A lot of people believe they cannot reach their dreams, travel to exotic locations, land their dream jobs, get enough sleep every night, spend enough time with loved ones because they don’t have enough time – but, it’s not limited time that’s the problem, it’s bad time management.
What is time management (and why is time management important?)
Proper time management is the effective use of your time that allows you to plan your days in such a way that you finish your work with less effort and make the most of the limited time you’ve got.
So what are the objectives of time management? Well, its objectives are clear in the benefits and advantages of time management:
It helps you achieve what you want, and faster.
It helps you get more done, but in less time.
It helps you waste less time, and avoid more frictions and problems.
It helps you clear your schedule for more leisure time, and feel more energized.

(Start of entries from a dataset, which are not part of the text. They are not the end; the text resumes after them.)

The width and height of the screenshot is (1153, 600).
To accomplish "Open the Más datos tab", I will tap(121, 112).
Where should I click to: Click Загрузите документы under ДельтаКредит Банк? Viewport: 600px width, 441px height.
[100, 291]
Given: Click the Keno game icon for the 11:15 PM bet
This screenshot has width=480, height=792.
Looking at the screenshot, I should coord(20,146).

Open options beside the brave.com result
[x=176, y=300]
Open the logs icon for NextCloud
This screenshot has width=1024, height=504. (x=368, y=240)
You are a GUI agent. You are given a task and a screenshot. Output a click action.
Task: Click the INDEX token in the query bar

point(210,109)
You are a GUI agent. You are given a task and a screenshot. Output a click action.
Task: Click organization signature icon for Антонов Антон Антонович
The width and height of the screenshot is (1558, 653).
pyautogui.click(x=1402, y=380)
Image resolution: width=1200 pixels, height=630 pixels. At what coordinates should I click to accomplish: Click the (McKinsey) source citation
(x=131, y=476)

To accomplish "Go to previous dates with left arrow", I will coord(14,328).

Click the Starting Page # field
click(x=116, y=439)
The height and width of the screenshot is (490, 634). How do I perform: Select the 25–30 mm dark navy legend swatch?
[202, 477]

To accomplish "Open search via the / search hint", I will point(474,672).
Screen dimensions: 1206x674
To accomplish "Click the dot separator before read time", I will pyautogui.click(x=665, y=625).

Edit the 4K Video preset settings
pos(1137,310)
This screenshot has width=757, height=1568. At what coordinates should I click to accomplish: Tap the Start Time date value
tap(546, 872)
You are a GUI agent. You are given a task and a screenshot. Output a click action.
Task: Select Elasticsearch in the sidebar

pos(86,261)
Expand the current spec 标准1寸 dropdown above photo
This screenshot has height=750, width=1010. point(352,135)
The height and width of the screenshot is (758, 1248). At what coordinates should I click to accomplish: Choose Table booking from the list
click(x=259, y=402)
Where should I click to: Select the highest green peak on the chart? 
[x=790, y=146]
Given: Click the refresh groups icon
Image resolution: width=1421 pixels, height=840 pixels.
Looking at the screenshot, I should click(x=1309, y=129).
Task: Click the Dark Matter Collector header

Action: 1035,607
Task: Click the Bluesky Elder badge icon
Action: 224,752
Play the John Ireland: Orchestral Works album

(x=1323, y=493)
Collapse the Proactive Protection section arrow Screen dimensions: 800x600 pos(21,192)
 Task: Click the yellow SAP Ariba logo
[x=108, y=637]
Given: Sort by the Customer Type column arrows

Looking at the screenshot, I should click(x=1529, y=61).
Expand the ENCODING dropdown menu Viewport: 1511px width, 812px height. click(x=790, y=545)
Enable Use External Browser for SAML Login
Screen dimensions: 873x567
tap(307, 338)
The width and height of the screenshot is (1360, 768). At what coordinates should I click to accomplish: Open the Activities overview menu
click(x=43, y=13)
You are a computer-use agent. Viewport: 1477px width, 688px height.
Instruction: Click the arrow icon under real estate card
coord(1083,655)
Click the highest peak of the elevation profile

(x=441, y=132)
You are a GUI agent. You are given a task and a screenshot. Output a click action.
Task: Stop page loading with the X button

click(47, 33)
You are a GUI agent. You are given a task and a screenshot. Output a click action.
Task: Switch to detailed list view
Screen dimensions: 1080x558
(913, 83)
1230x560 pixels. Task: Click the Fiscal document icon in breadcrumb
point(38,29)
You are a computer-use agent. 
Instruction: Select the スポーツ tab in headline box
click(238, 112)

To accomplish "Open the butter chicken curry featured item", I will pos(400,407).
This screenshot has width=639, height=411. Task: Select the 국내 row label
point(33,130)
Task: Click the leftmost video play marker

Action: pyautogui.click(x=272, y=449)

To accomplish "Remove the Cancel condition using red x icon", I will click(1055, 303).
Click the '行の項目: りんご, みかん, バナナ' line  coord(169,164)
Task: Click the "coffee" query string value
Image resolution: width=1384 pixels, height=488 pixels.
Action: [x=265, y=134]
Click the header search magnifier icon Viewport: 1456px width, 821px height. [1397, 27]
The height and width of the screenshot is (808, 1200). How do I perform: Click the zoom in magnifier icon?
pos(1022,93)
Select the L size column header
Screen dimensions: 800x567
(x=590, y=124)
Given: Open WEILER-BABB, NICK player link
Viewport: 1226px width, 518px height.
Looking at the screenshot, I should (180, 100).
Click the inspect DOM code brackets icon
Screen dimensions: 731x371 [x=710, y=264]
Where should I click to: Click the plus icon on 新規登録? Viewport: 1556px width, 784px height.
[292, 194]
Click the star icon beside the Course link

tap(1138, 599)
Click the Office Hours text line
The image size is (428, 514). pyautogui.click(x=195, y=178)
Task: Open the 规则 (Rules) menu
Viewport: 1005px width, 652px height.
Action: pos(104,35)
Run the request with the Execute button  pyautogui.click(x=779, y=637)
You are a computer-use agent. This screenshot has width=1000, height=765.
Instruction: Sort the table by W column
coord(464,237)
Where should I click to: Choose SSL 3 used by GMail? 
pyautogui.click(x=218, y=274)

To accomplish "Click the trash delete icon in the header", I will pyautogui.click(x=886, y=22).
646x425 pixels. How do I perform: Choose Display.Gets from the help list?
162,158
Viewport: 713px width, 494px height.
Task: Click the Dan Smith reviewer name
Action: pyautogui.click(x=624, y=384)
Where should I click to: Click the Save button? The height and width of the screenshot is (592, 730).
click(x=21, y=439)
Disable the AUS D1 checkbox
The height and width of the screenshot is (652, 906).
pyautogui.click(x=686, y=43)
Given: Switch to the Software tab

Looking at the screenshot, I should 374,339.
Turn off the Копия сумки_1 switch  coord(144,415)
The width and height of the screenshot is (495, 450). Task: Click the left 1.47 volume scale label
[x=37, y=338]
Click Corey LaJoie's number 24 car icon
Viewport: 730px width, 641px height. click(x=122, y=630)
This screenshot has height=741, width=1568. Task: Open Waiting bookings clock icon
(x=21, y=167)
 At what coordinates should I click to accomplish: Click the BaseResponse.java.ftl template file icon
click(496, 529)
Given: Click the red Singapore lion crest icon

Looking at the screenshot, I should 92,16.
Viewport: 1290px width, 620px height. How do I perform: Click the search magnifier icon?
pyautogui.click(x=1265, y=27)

It helps you fulfill more tasks in less time, and in turn feel more fulfilled.
It helps you feel calmer and less stressed over time.
In the end, the entire purpose of implementing time management is making a change in your lifestyle, for the better.
And, to be able to change your lifestyle for the better, you need to stop wasting your time and start using time wisely.
How to stop wasting time
As time is a limited resource in your life, you cannot afford to waste it – instead, you need to embrace what you need to do, and, more importantly, make sure you do it as soon as possible. But, before you can stop wasting time, you first need to understand why you waste it in the first place.
Are you afraid of failure? If you find that you are, ask yourself, why are you afraid of failure?
Some people fear they won’t be able to recover from their failures and continue with their lives as they once were.
Other people fear the opinion of others, and what others will think if they pursue a goal and fail to reach it.
To overcome such fears, you first need to understand that failure is one of the two possible, normal outcomes of your efforts, with both being equally likely. And, more often than not, neither is really under your control.
Sometimes, you’ll succeed because of luck, despite not trying too hard.
Other times, you’ll fail due to unfortunate circumstances despite your best efforts.
In the end, the only thing you can do is to make the most of your time and try your best – work hard, learn to enjoy your successes, and learn to learn from your failures.
As for the opinions of others, remember that the only opinion that needs to matter to you is your own. After all, in the end, you’ll be the one who has to live with your choices and the outcomes of your actions – and you’ll most likely be more satisfied if you’re the one responsible for them.
Once you’ve liberated yourself from the pressures of success/failure, and the opinion of others, you can stop wasting time and start building up your life by using time wisely.
How to use time wisely
Once you’ve done away with wasting time instead of diving into action, you’ll want to learn how to use it wisely – by using the right time management skills and techniques of time management.
Each of these listed elements is important, and helps you save time and improve your life in the process.
Self-awareness represents the foundation of your other skills – without being self-aware of your current strengths and weaknesses, you’ll never be able to assess and improve on your other skills, so you’ll never be able to improve your life.
Also, perhaps even more importantly, unless you’re aware of what you want to achieve, you won’t be able to plan the steps that will lead you to your goals.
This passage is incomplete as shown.